- What is expected
The answer should contain only the lines from the beginning of the entries through the line that holds "Cosrx (713, 2267)", given again exactly, with no pictures.

(Raw data begins)

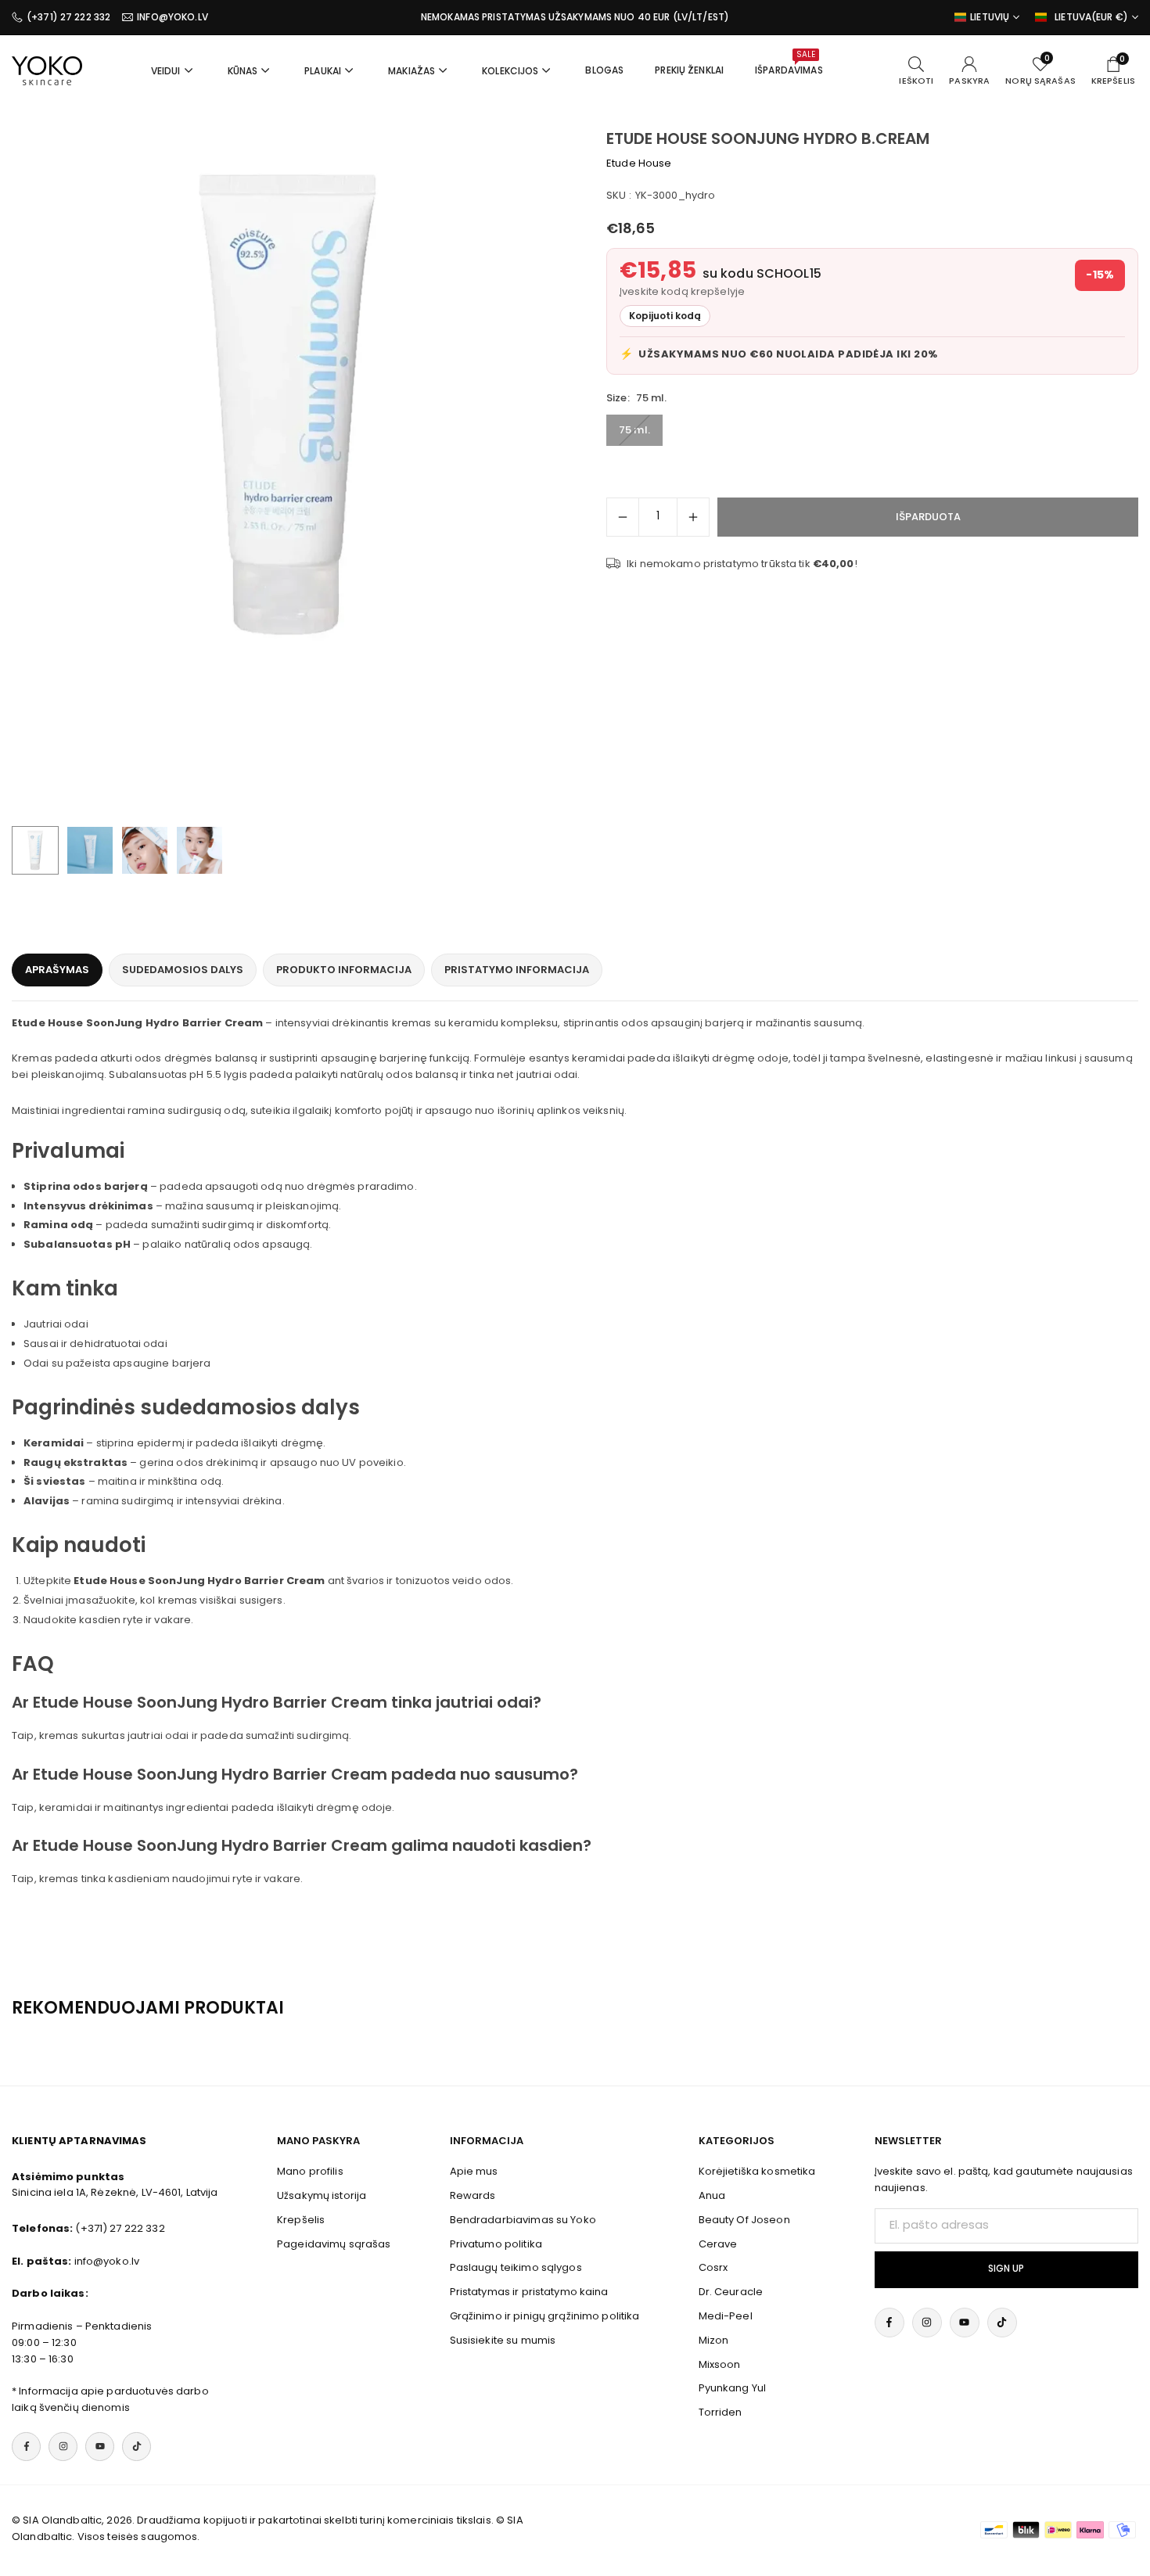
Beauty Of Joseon (744, 2219)
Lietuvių (989, 17)
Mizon (714, 2340)
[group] (287, 405)
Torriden (720, 2412)
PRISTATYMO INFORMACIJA (516, 969)
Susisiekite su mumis (503, 2340)
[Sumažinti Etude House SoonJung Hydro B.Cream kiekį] (622, 517)
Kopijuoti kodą (665, 315)
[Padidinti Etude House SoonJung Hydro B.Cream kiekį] (693, 517)
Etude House (638, 163)
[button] (525, 473)
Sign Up (1006, 2268)
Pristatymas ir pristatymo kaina (529, 2291)
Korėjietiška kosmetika (757, 2171)
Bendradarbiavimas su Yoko (523, 2219)
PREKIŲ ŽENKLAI (689, 70)
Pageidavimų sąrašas (333, 2243)
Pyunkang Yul (733, 2387)
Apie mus (474, 2171)
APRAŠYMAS (57, 969)
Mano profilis (310, 2171)
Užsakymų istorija (321, 2195)
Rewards (473, 2195)
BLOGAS (604, 70)
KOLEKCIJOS (510, 70)
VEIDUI (166, 70)
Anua (712, 2195)
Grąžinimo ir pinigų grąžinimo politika (545, 2315)
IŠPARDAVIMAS (789, 63)
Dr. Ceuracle (731, 2291)
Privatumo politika (496, 2243)
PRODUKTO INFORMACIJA (343, 969)
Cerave (718, 2243)
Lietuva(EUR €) (1091, 17)
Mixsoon (720, 2364)
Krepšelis (301, 2219)
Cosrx (713, 2267)
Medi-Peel (726, 2315)
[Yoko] (47, 69)
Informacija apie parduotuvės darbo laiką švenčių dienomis (110, 2399)
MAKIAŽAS (411, 70)
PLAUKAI (322, 70)
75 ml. (634, 429)
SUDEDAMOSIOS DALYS (182, 969)
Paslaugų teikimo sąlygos (516, 2267)
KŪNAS (243, 70)
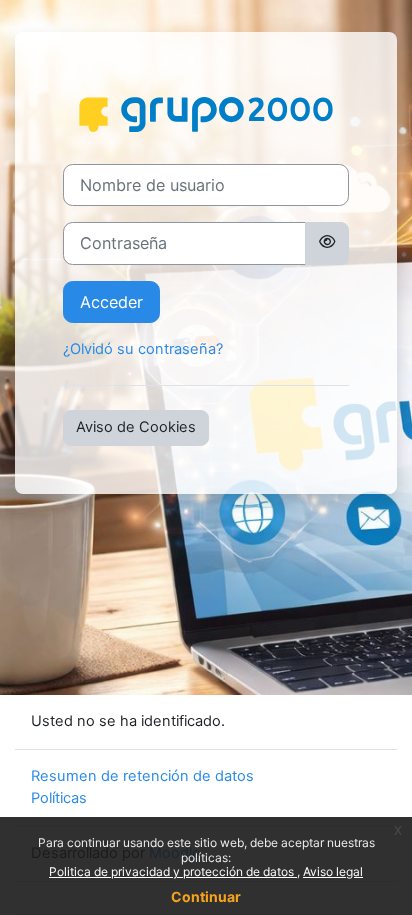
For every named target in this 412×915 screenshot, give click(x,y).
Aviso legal (333, 871)
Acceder (111, 302)
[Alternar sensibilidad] (327, 243)
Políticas (59, 798)
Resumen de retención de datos (142, 776)
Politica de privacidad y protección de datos (173, 871)
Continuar (206, 896)
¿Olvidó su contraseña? (143, 349)
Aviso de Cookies (136, 427)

(Raw data ends)

- Written response
Beauty Of Joseon (744, 2219)
Lietuvių (989, 17)
Mizon (714, 2340)
[group] (287, 405)
Torriden (720, 2412)
PRISTATYMO INFORMACIJA (516, 969)
Susisiekite su mumis (503, 2340)
[Sumažinti Etude House SoonJung Hydro B.Cream kiekį] (622, 517)
Kopijuoti kodą (665, 315)
[Padidinti Etude House SoonJung Hydro B.Cream kiekį] (693, 517)
Etude House (638, 163)
[button] (525, 473)
Sign Up (1006, 2268)
Pristatymas ir pristatymo kaina (529, 2291)
Korėjietiška kosmetika (757, 2171)
Bendradarbiavimas su Yoko (523, 2219)
PREKIŲ ŽENKLAI (689, 70)
Pageidavimų sąrašas (333, 2243)
Pyunkang Yul (733, 2387)
Apie mus (474, 2171)
APRAŠYMAS (57, 969)
Mano profilis (310, 2171)
Užsakymų istorija (321, 2195)
Rewards (473, 2195)
BLOGAS (604, 70)
KOLEKCIJOS (510, 70)
VEIDUI (166, 70)
Anua (712, 2195)
Grąžinimo ir pinigų grąžinimo politika (545, 2315)
IŠPARDAVIMAS (789, 63)
Dr. Ceuracle (731, 2291)
Privatumo politika (496, 2243)
PRODUKTO INFORMACIJA (343, 969)
Cerave (718, 2243)
Lietuva(EUR €) (1091, 17)
Mixsoon (720, 2364)
Krepšelis (301, 2219)
Cosrx (713, 2267)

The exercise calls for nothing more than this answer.